With his new movie "Moneyball" soon in theaters, Brad Pitt has been opening up to the press about what they want to know about most: his family.
He already had to clarify the comments that he made in an interview with Parade magazine, explaining that he did not call his marriage to ex-wife Jennifer Aniston dull, but in that same interview, Pitt also opened up to Parade about his multiple adoptions with Angelina Jolie.
Hollybaby reports that Pitt told the magazine the conditions Zahara was living in when Jolie adopted her from Ethiopian capital of Addis Ababa in 2005, was the only way to save her from certain death.
The magazine asked Pitt why he and Jolie haven't chosen to adopt any American children who need a home.

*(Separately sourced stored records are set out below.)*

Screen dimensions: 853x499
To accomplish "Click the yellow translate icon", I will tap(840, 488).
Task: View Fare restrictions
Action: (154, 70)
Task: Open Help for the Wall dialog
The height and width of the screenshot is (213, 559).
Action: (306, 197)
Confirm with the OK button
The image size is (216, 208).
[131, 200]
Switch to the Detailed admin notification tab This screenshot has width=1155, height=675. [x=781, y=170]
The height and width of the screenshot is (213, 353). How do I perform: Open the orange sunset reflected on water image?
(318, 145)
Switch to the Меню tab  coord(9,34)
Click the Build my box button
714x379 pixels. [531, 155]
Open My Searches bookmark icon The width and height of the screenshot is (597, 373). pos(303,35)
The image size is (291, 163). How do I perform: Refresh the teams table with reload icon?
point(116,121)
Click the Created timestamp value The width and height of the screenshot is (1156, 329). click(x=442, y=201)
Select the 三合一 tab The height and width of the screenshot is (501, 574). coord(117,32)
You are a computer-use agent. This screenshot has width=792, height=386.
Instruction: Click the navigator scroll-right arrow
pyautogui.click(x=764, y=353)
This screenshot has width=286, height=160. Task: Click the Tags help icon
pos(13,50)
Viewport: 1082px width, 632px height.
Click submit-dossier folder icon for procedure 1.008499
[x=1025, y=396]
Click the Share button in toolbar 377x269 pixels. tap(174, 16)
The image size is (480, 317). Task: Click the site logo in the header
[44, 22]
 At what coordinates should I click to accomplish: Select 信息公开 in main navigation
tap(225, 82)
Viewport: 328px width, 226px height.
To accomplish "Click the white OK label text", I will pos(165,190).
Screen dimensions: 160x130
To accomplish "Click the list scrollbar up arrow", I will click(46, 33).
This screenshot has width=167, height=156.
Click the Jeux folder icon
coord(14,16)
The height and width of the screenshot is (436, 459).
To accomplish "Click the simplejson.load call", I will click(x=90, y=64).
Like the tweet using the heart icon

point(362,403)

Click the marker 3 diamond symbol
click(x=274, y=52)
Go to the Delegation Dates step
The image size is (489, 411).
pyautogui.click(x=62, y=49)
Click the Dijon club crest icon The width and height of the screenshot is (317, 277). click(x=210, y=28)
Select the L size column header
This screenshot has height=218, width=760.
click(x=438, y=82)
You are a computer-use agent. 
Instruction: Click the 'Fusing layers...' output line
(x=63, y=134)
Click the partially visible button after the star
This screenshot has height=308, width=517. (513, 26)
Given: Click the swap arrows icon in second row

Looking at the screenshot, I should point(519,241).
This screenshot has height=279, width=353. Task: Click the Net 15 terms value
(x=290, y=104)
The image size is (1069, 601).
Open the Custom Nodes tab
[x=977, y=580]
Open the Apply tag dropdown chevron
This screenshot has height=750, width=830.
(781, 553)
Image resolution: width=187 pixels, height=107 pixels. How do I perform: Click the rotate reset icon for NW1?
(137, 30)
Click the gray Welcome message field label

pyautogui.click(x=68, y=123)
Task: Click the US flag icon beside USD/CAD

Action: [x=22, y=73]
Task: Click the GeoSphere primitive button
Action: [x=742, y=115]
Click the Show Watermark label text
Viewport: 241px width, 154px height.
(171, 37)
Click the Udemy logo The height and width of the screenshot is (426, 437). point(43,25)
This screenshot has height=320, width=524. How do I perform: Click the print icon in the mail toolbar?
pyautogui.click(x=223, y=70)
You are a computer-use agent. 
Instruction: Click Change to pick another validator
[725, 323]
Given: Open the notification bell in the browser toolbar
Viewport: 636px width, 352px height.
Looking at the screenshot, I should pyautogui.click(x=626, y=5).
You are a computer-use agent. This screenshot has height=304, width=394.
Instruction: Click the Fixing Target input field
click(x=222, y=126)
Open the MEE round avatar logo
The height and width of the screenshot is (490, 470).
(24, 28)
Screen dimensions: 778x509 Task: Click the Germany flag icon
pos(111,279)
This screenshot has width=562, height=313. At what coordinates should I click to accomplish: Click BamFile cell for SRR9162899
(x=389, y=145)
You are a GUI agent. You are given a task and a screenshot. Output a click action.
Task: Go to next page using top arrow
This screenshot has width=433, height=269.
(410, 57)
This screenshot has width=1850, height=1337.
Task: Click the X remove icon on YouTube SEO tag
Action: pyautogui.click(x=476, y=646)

Pitt told Parade, "I can't place the importance of one child over that of any other. I have seen children suffer far beyond what we experience in America -- like out oldest daughter [Zahara]." If she had not been adopted, Pitt said, "I know she would not be alive. I know what care was available to her and it was nil. I cannot imagine life without her."
Pitt told the magazine he doesn't see America as separate from countries they've adopted children from. "We've got to start looking at things differently," he said. "This mentality of 'Our team's better than yours' ... My kids don't see those diving lines, and I don't want to either."
Jolie adopted Zahara, who is now 6, when she was just six months old. She had lost her parents to AIDS, and it was not certain if she had the virus as well. Jolie told CNN in 2005 that there was a fear Zahara had HIV, but it was explained to her that in the United States, it wouldn't be a death sentence.
"Which is also saying to me, because she's in an area where she's poor, now she can live because she's not in an area where she can't access medicine," she explained, though Zahara did test HIV negative.
Zahara was a welcome addition to the family which included Maddox, now 10, who Jolie also adopted from Cambodia in 2002. Together with Pitt she adopted Pax, now 7, from Vietnam in 2007, and the couple had three biological children together: Shiloh, now 5, and three-year-old twins Knox and Vivienne.